Ella lo miró, incrédula.
—Yo vine a una entrevista de trabajo, no a un casting para matrimonio.
—Y sin embargo, aquí está —Él ladeó apenas la cabeza, sus ojos oscuros fijos en ella.
—Estoy aquí para aclarar las cosas —dijo Nicolle, alzando la voz.
—No hay nada que aclarar —Iván se inclinó hacia adelante—. Usted vino. Eso significa que lo está considerando.
Nicolle arqueó una ceja, usando el sarcasmo como escudo.

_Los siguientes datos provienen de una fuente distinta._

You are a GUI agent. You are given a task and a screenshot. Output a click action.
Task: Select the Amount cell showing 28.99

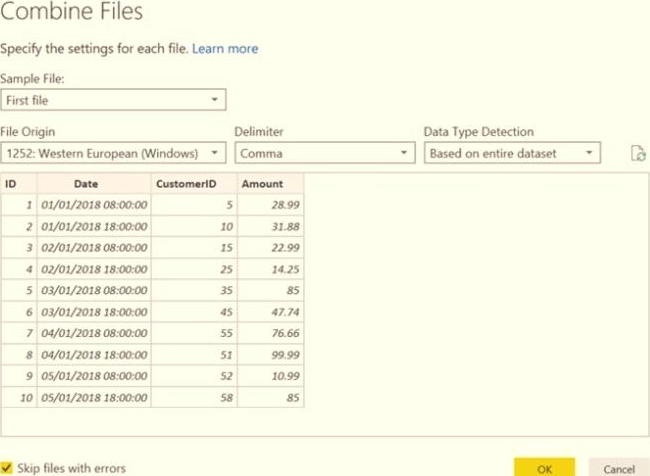(269, 204)
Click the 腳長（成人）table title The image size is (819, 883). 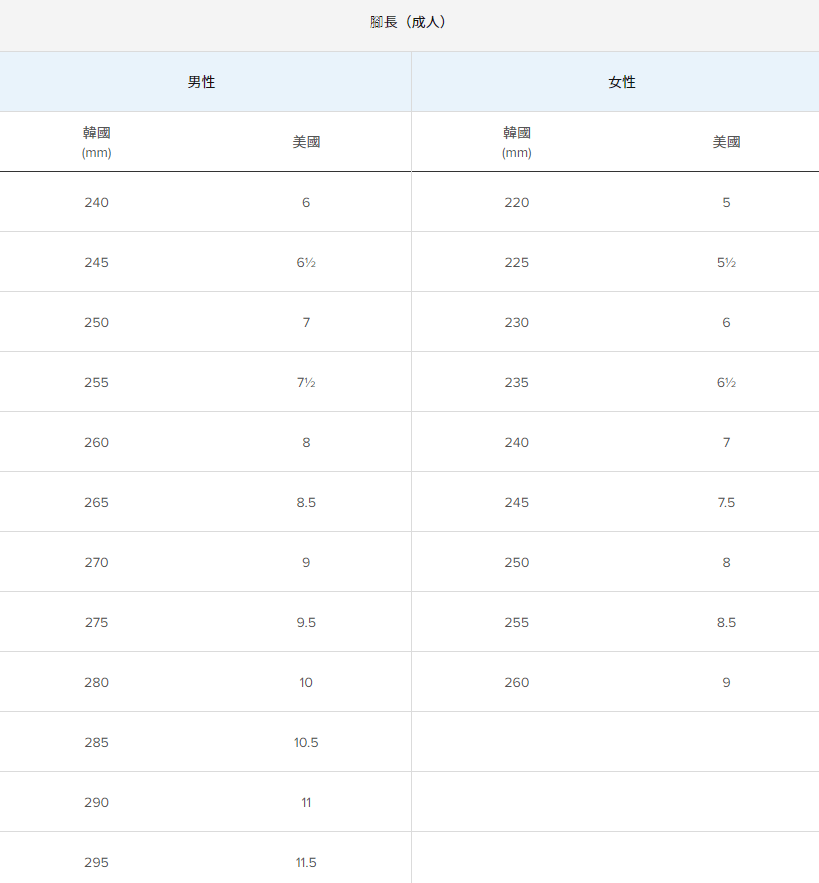(x=408, y=22)
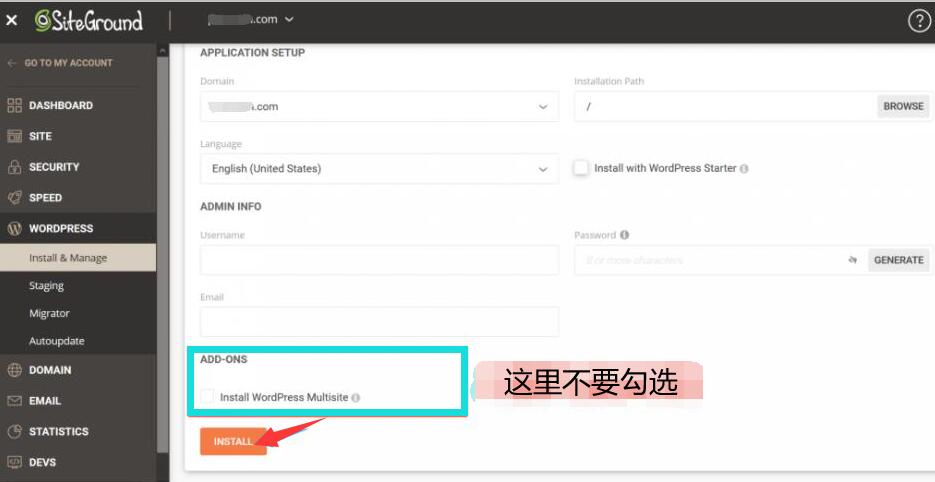The width and height of the screenshot is (935, 482).
Task: Open the Staging submenu item
Action: point(46,286)
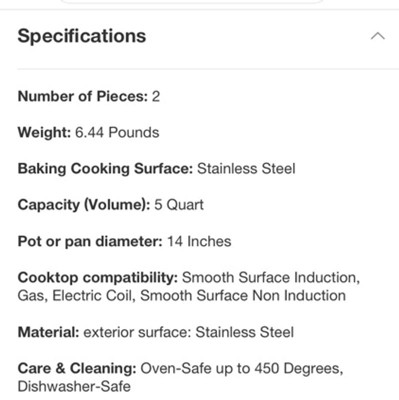Click Stainless Steel cooking surface value
The image size is (399, 400).
(246, 169)
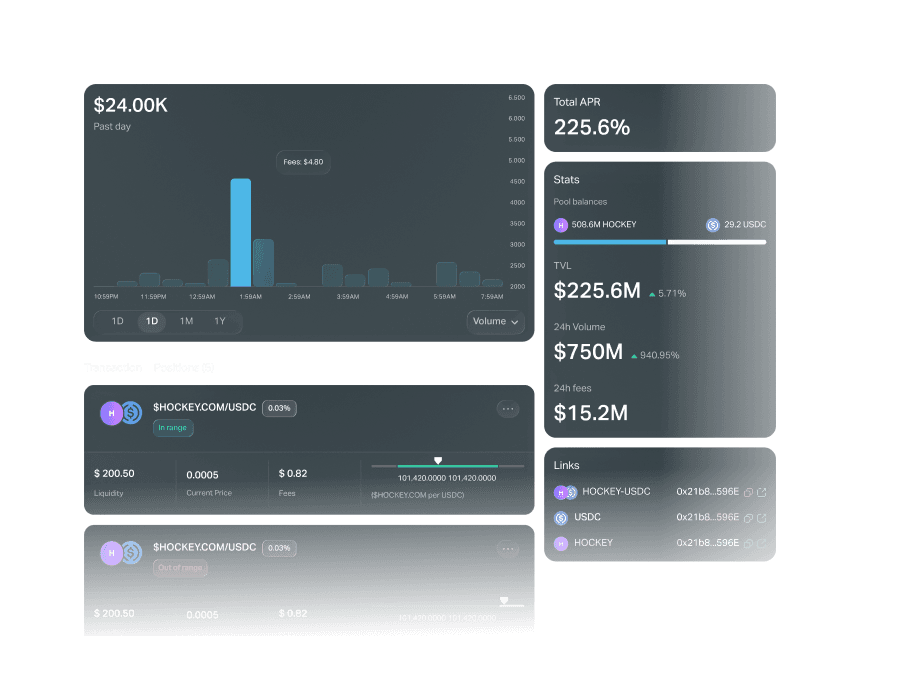This screenshot has height=676, width=920.
Task: Open more options on Out of range position
Action: (x=508, y=549)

—O significa que me gusta perder mi tiempo con propuestas absurdas.
Él sostuvo la mirada, imperturbable.
—Si realmente creyera eso, no habría pasado las ultimas veinticuatro horas dándole vueltas en la cabeza antes de venir.
—Pues adivine, señor Moretti: no soy tan fácil de leer como cree.
Él arqueó una ceja, divertido, aunque su semblante seguía siendo severo.
—Lo contrario. Es transparente. Nerviosa cuando juega con el anillo invisible en su dedo, evasiva cuando cruza los brazos, sarcástica cuando quiere defenderse.
Nicolle apretó los labios.
—¿Siempre analiza así a las personas?
—Siempre —respondió sin dudar—. Por eso estoy donde estoy.
Ella negó con la cabeza, exasperada.
—Debe ser agotador vivir con alguien que lo mide todo.
—No lo es si la otra persona tiene la capacidad de sorprenderme —Sus ojos se encendieron un instante, como si acabara de dejar escapar más de lo que pretendía.
Nicolle se enderezó en su lugar, buscó refugio en el sarcasmo.
—Entonces, ¿yo lo sorprendo?
Él sostuvo la mirada sin pestañear.
—Sí.
Ese simple sí cayó como una piedra en el agua, dejando ondas invisibles en la habitación. Nicolle sintió un calor extraño subirle al pecho.
—Bueno… —dijo, nerviosa— Supongo que debería sentirme halagada, aunque no estoy segura de que venga de un hombre que hace listas de requisitos para elegir esposa.
—No hago listas —corrigió él, con calma imperturbable—. Hago elecciones.
Nicolle chasqueó la lengua.
—Qué conveniente.
—Lo llamo eficiencia.
Ella rodó los ojos.
—Y yo lo llamo arrogancia.
El silencio se estiró entre ellos, cargado de tensión. Nicolle se mordió el labio, molesta por la facilidad con la que él leía sus pensamientos.